Graham Annesley believes Manly prop Sean Keppie wrongly got away scot-free after a high tackle that concussed South Sydney halfback Adam Reynolds.
The NRL head of football, speaking at his weekly media briefing on Monday, opined that referee Gerard Sutton, the Bunker - led in this instance by senior review official Ashley Klein - and the match review committee erred by not sanctioning Keppie.
In his view, the bench forward should have been penalised, sin-binned and charged for the contact.
Keppie whacked Reynolds just after he kicked 50 seconds into the second half of the Rabbitohs' 26-12 win at Lottoland on Saturday.
The playmaker's head hit the ground and he subsequently failed a HIA, leaving him to watch from the sideline. He'll need to pass concussion protocols to face the Roosters on Friday night.
Keppie’s hit on Reynolds
"I am in a position as head of football where I have to apply my own judgement. And in my judgement, that incident should not have escaped action of some form," Annesley said.

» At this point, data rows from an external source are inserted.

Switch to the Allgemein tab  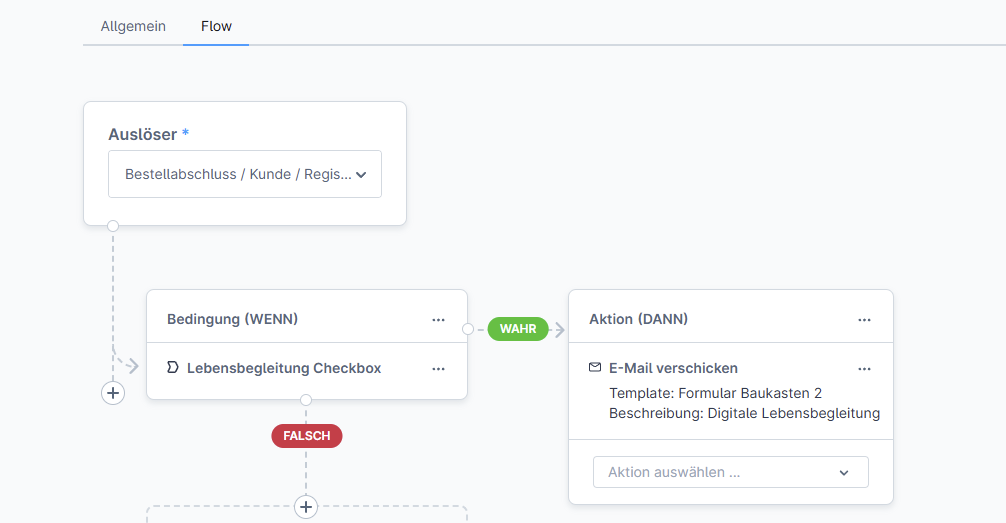point(133,26)
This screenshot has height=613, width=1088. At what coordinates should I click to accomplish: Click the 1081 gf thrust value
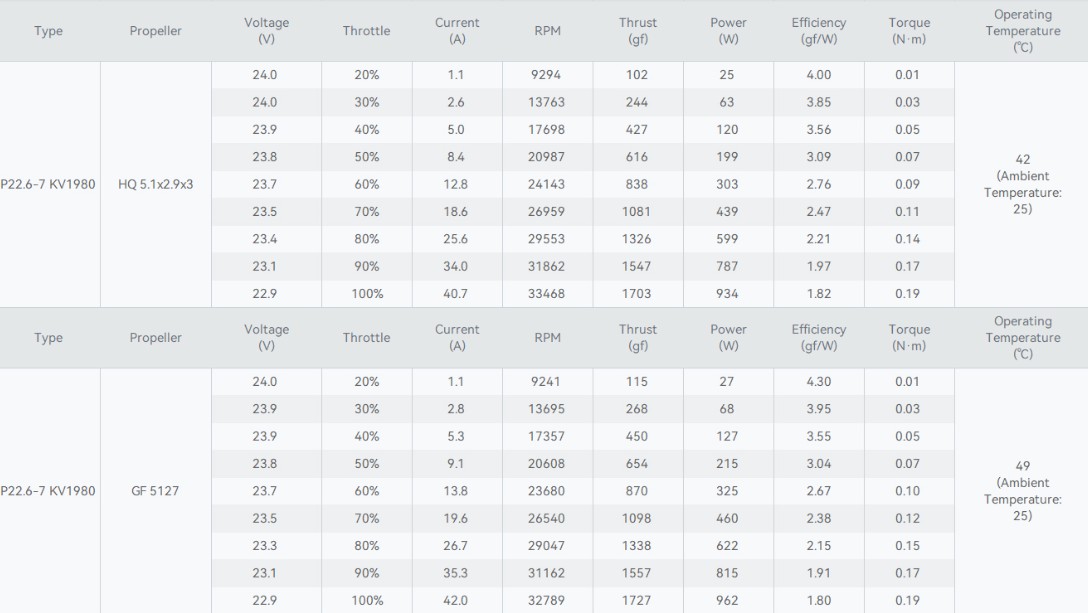637,212
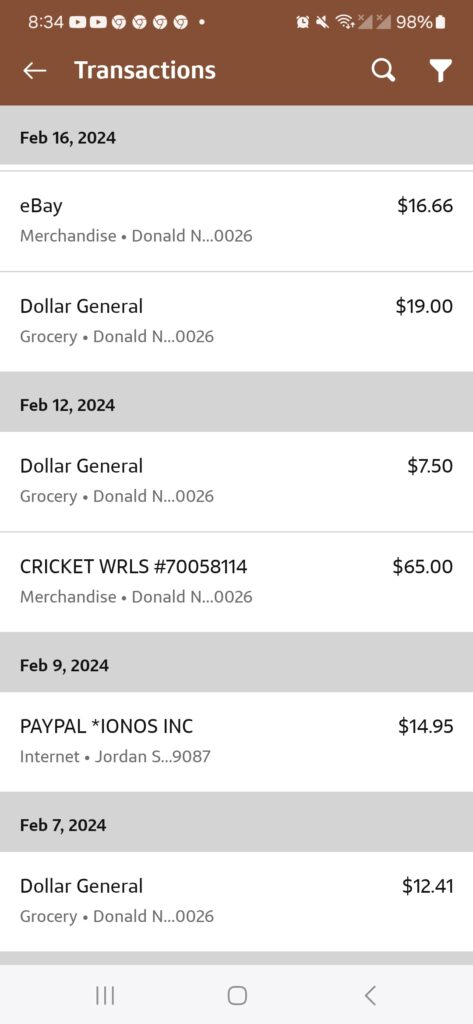Open the eBay $16.66 transaction
The width and height of the screenshot is (473, 1024).
click(236, 221)
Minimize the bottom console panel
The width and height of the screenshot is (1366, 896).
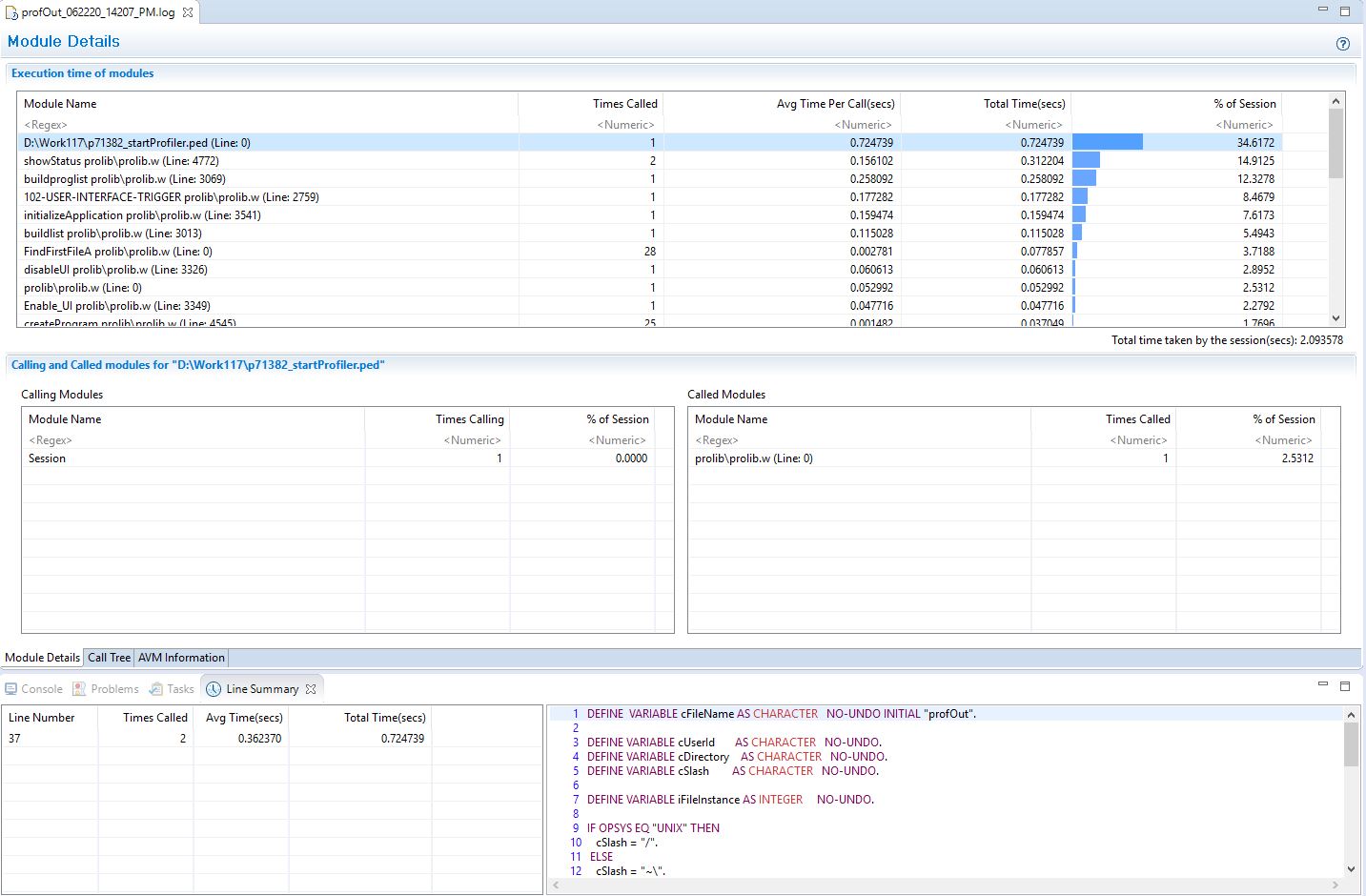(1322, 684)
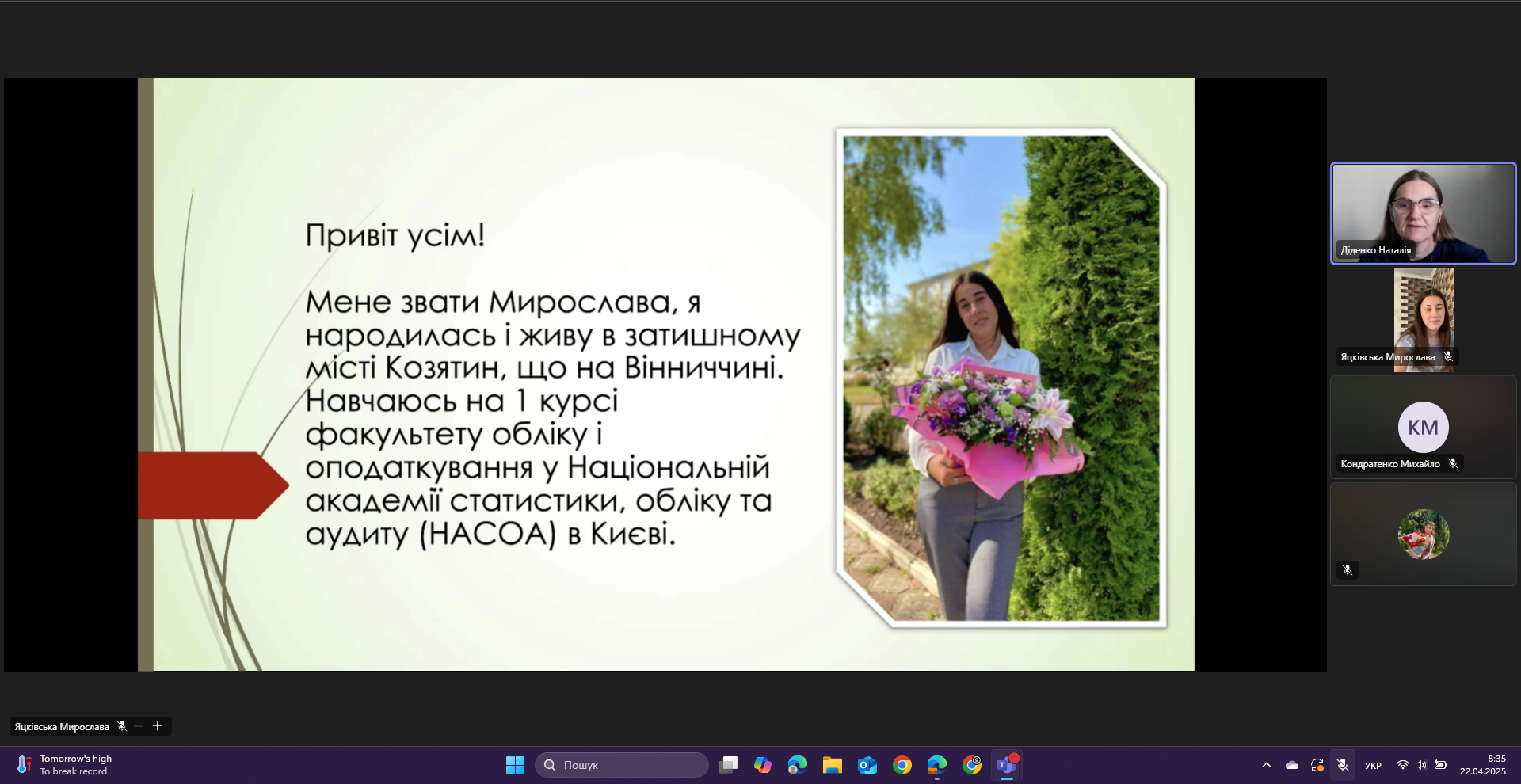
Task: Open the clock and date flyout
Action: click(x=1482, y=765)
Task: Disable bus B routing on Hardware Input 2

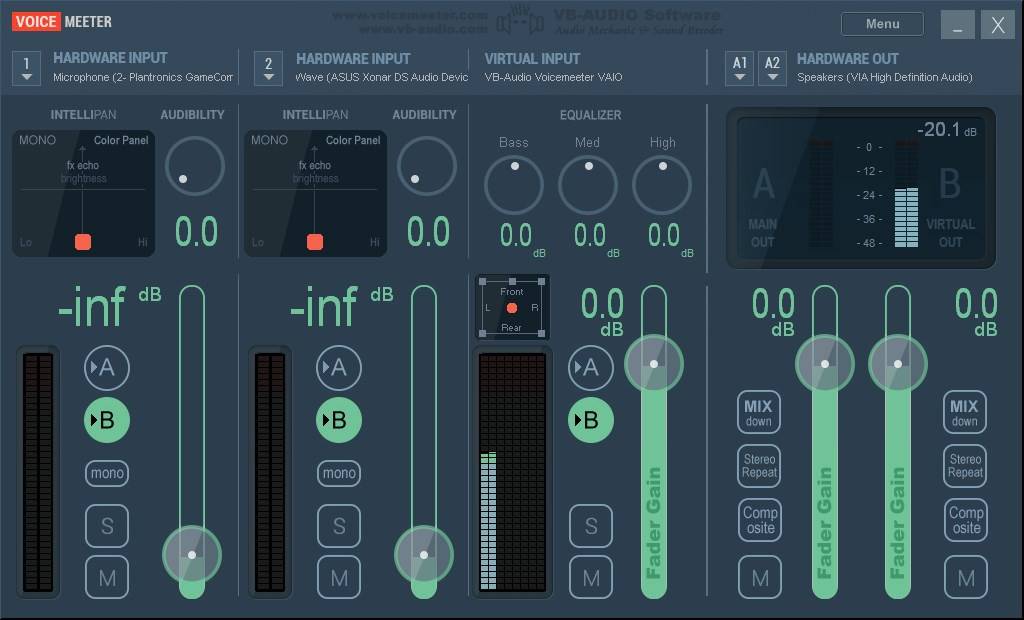Action: pyautogui.click(x=339, y=420)
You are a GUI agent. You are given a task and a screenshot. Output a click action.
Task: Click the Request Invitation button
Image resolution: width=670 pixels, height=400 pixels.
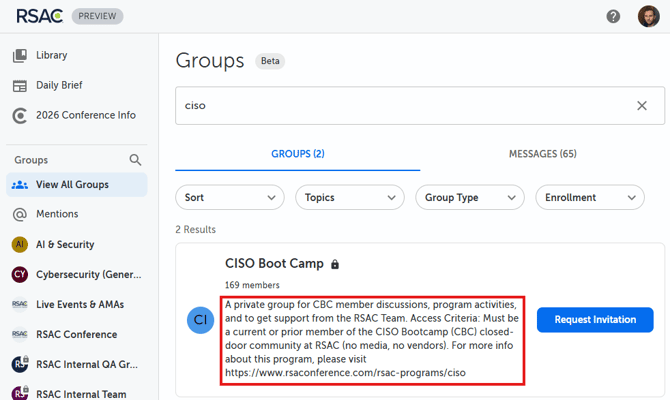click(595, 320)
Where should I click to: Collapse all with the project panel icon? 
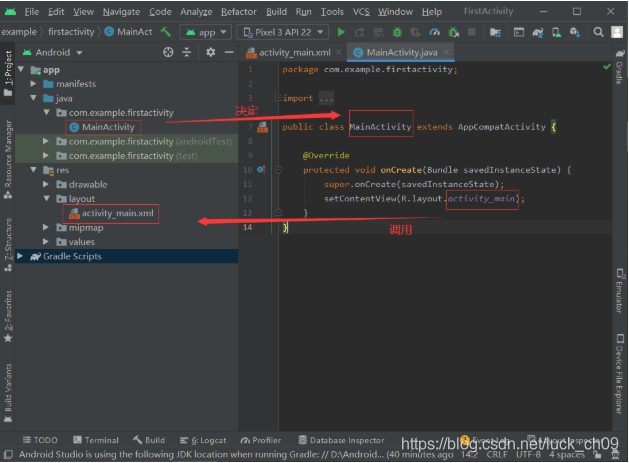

"Certainly, should there have been a penalty? Yes, I believe there should. Should it have been a sin-bin? I think it should. Should there have been a charge? I think there should have been.
"I can't do anything about it now, of course. I don't sit on the match review committee. I'm not in the Bunker. And again, it's only my judgement.
"Whether a tackle comes off another part of the body before hitting a player in the head can be a mitigating factor, but it doesn't mean that an offence hasn't occurred.
"To me, the real question is: Was the initial contact high? We do obviously have a heavy emphasis at this stage about contact with the head or neck that's unnecessary."
Canterbury winger Dallin Watene-Zelezniak was sin-binned for a high tackle on Penrith general Nathan Cleary on Saturday and has accepted a two-match ban.
Annesley didn't say whether he thought Keppie should also have been suspended. He noted the match review committee generally do a good job of assessing such incidents against similar past offences so they stay consistent in their grading.
Elsewhere, Annesley said Chris Sutton, the referee in Sunday's Cronulla-Canberra clash, made the correct decision to stop play after Jack Wighton copped a head knock despite it halting the Sharks' attacking momentum as they fought back in the second half.
Cronulla coach John Morris admitted he was "really confused" about the call after his team's 12-10 defeat.
New rules stipulate that when a trainer asks the whistleblower to stop the match for an injury, the player must be interchanged or taken off for two minutes of elapsed game time before they can return.
Graham Annesley weekly football briefing - Round 2
But in the relevant situation, Sutton saw Wighton clash heads with Connor Tracey before dropping to his haunches, so he blew time off.
"I can understand why Sharks fans would say, 'Well, why are we stopping the game? [Wighton] is up on his feet, he's trying to rejoin the defensive line, we're a great attacking position'," Annesley said.
"But we clearly have an incident here where a player has received a pretty heavy head knock. Referees are encouraged where they see any kind of instability in players at all after a head knock to stop the game immediately, so a player can be assessed.
"It's obviously a player welfare issue … [The referee] has got an obligation in that scenario to stop the game."
Head-injury spotters at the match had flagged the issue for the Raiders doctor to review on video, but Sutton had already stopped play before they could act.
However, Annesley said that play should not have stopped in Thursday's Parramatta-Melbourne game when Clint Gutherson had his ankle strapped in the lead-up to his Eels taking a line drop-out.
Every try from round 2
Annesley also deemed the Bunker wrongly overturned a try to Warriors hooker Wayde Egan for a knock-on against the Knights on Friday, suggesting that ultra-slow motion replays didn't help the decision-making.
There's been some debate over the merit of the Dally M Medal voting system, where an ex-player gives votes on a 3-2-1 basis, after Roosters halfback Luke Keary didn't receive any points despite his starring performance in Sunday's 40-6 win against the Wests Tigers.
"The judging for Dally M is done by experts and there will always be various opinions about who the best players are and how many points players should get," Annesley told NRL.com.
"It's done independently of the NRL, as it should be. It's done by experts – former players. I think we just have to accept that not everyone will agree with their decisions, but over the course of a season, you’d like to think that those things even out."